Alors que les autorités italiennes s'apprêtent à assouplir les mesures de confinement et à relancer la machine économique le 4 mai, Stefano Boeri lance une série de propositions qui pourraient changer l'avenir de la péninsule et servir de modèle à de nombreux pays.
« Il s'agit d'un projet national. L'Italie compte 5.800 villages de moins de 5.000 habitants, dont 2.300 quasiment à l'abandon. Si les 14 métropoles du pays "adoptent" ces petits centres historiques inhabités, en leur donnant des avantages fiscaux, des moyens de transport, etc... ce serait une porte de sortie. C'est ça l'avenir », s'est enthousiasmé l'urbaniste dans les colonnes du quotidien La Repubblica.

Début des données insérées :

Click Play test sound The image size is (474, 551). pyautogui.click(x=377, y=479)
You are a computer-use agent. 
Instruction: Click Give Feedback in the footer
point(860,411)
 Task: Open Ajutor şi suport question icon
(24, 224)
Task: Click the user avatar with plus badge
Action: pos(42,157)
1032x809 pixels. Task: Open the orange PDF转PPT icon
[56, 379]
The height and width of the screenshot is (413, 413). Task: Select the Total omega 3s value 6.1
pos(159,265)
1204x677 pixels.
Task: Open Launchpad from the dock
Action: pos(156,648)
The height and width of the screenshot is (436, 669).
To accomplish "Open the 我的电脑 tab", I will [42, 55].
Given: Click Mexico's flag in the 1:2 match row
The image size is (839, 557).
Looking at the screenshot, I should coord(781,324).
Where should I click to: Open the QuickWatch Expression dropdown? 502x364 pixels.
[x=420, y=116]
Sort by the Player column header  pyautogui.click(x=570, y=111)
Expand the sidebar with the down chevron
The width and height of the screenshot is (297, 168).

Réinvestir les villages abandonnés
Cette proposition semble répondre aux problèmes posés par la situation actuelle, où la pandémie oblige la population à respecter une distanciation d'au moins un mètre entre les individus, ce qui est difficile dans des villes surpeuplées, notamment dans les transports publics bondés et les bureaux aux surfaces réduites. « Nous avons compris que l'on peut faire du télétravail et que nous passerons plus de temps à la maison. Il faut maîtriser cette évolution. La campagne facilite cela, parce qu'il faut libérer de l'espace dans les zones urbaines », explique-t-il.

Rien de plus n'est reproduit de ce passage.